Illustrating Rosenbaum’s Folly

A number of years ago, when I was becoming more familiar with the NBA end of sports statistics, I heard about an unpublished manuscript by Dan Rosenbaum and David Lewin that claimed to show that pretty much any statistic (including simple things like points per game) is equally good at predicting future team wins.  It did so by granting each statistic a ‘team adjustment’.  This post is going to go through my understanding of that process to show why the analysis was almost guaranteed to find the result it did.

First we need to have some player data.  I created simulated data the same way I did for a previous post, so you should go over and take a look if you’re interested.  In short, I made four fake statistics each for players arbitrarily labeled ‘center’, ‘PF’, ‘SF’, ‘SG’, and ‘PG’.  These variables don’t correlate with each other, but they correlate with themselves across seasons.  I made two seasons for every player.  Players are then randomly combined into teams.  All of my data are created as standardized scores, so the player names are indeed arbitrary, although I could scale them to actual NBA values if I wanted to.  I also created a ‘junk’ statistic for each player in both seasons; it’s just a random variable completely uncorrelated with anything else, including itself from year to year.  You’ll see why later.

Having done that, I need an efficiency metric.  I used the fake WP and fake PER metrics from the previous post.  I also need my teams to have wins.  I gave each team wins according to my fake NBA Efficiency weights, multiplied onto the sum of the players’ statistics on a team (e.g., team-level values for the four statistics) plus a small random noise variable (mean 0, standard deviation .03).  So now I have five players on a team, each with four statistics (plus the junk one), each player’s efficiency by two metrics, and how many games that team won, all for two seasons.  I made 500 teams.  I can note that, as it should be, I again found that fake WP correlates better from season to season than fake PER.  It turns out that with the noise in this system, team wins only correlates at .63 between the two seasons, despite no players being traded or hurt or what have you.  It comes from the variability across seasons in the players’ four metrics; I can remove the noise variable from the wins equation and the correlation barely nudges.

Here comes the model evaluation part.  Let’s say I want to know which model better explains wins, fake WP or fake PER.  I check by adding up the WP/PER values for the players on a team and correlating that with the team’s wins.  Fake WP does a good job, with r= .94, while fake PER lags behind a bit at .87.  This is to be expected, since the weights in fake NBA Efficiency used to calculate wins are closer to the fake WP weights than the fake PER weights.  The effect becomes more pronounced if I use the year 1 team WP or PER values to predict next year’s team wins.  The combination of actual production noise and fake PER’s weighting of that production drop the correlation to .48 while fake WP maintains a correlation of .64.  So not only does fake WP explain wins better this year, but it also better predicts wins next year.

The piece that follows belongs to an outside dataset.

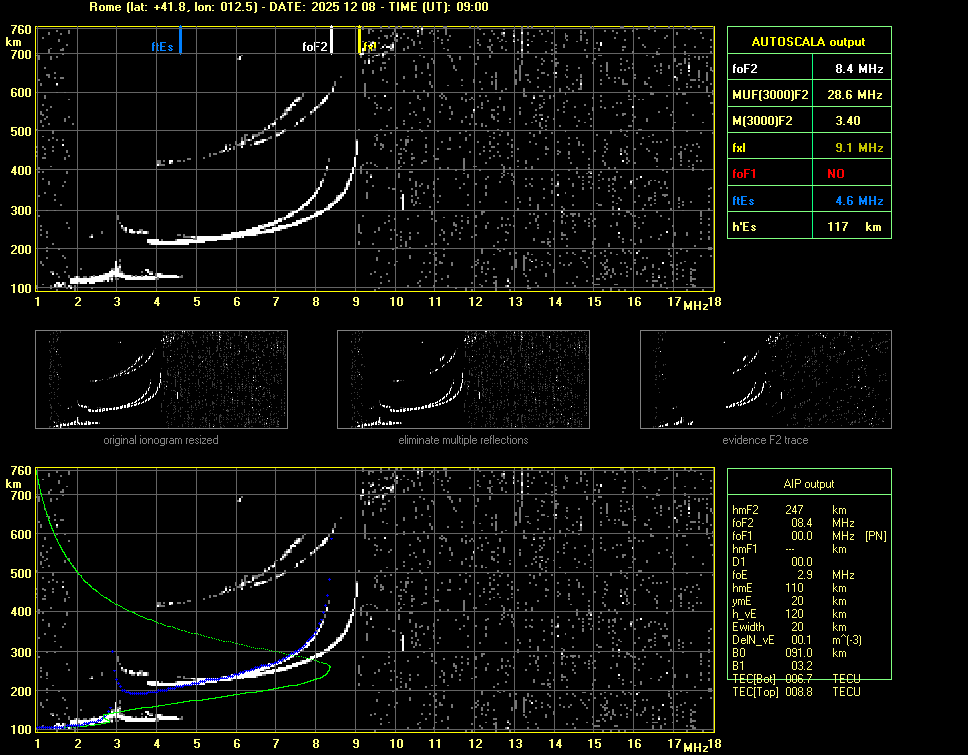Select the foF2 8.4 MHz value in AUTOSCALA table
This screenshot has height=755, width=968.
859,68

Here’s where Rosenbaum and Lewin’s mistake comes in.  They argue that the actual WP uses a team adjustment that other metrics do not.  So they grant a team adjustment to the other metrics.  This adjustment comes from the residual of the regression predicting team wins from the summed team metric scores (that’s my version; their paper uses point differential).  The residual of a regression is simply the difference between the predicted value from a regression equation and the actual value.  For example, if WP thought that the Pistons would win 28 games but they actually won 26, the residual is 2 (or -2, the order of subtraction is arbitrary for most purposes).  The residual reflects all the stuff that the variables in your regression don’t explain, such as missing variables (not an issue here), random noise (an issue), or incorrect weightings (if created by hand, which is true here since I made up the weights).  So as you would expect, the regression using fake PER has larger residuals than the regression using fake WP. It has a lower correlation with wins, which in this case means it makes worse predictions.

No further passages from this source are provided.